(DATA SUPPLIED Opens)

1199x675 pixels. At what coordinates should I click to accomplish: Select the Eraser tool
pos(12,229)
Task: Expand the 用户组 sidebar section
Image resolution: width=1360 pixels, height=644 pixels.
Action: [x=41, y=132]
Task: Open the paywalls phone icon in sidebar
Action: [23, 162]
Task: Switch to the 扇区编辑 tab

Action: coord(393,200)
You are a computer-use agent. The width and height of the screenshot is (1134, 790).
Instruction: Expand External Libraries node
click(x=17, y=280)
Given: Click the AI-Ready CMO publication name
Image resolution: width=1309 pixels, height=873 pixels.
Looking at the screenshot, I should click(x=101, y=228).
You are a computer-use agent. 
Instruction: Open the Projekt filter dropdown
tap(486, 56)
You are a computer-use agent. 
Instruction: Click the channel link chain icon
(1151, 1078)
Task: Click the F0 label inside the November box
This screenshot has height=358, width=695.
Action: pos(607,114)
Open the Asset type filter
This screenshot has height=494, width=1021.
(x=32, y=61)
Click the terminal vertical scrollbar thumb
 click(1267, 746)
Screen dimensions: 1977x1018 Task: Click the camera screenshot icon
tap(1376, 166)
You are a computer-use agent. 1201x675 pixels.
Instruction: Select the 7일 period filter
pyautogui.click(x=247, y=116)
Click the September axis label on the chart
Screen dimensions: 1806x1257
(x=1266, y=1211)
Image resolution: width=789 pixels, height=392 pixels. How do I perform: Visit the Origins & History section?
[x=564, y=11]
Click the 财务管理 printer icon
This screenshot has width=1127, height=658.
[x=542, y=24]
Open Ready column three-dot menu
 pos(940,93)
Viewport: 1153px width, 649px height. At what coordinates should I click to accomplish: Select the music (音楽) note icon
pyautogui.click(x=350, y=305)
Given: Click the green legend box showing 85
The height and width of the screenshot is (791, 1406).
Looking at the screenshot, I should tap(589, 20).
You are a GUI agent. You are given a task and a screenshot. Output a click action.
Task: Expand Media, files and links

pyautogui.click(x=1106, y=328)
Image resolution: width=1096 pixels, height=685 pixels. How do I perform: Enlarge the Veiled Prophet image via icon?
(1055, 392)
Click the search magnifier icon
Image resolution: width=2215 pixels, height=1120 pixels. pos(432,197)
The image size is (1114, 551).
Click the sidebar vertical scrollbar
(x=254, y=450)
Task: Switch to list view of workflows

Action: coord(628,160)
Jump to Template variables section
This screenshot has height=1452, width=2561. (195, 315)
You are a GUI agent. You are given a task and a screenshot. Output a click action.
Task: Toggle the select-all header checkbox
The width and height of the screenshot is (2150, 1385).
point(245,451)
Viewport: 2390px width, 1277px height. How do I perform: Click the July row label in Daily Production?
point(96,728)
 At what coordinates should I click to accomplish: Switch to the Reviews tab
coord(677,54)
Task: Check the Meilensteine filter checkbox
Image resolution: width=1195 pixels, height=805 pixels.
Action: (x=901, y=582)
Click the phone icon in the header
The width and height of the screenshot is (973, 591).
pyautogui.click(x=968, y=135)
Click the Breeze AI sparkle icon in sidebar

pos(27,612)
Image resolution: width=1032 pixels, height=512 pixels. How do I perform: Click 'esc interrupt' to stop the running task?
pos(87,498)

(DATA SUPPLIED Closes)

**WORK INSTRUCTIONS**: From the entries above, print the lines beginning at the one with "You are a computer-use agent. The" and stopping after the one with "Task: Click the F0", exactly as written and with nothing else.

**COMPLETED EXERCISE**:
You are a computer-use agent. The width and height of the screenshot is (1134, 790).
Instruction: Expand External Libraries node
click(x=17, y=280)
Given: Click the AI-Ready CMO publication name
Image resolution: width=1309 pixels, height=873 pixels.
Looking at the screenshot, I should click(x=101, y=228).
You are a computer-use agent. 
Instruction: Open the Projekt filter dropdown
tap(486, 56)
You are a computer-use agent. 
Instruction: Click the channel link chain icon
(1151, 1078)
Task: Click the F0 label inside the November box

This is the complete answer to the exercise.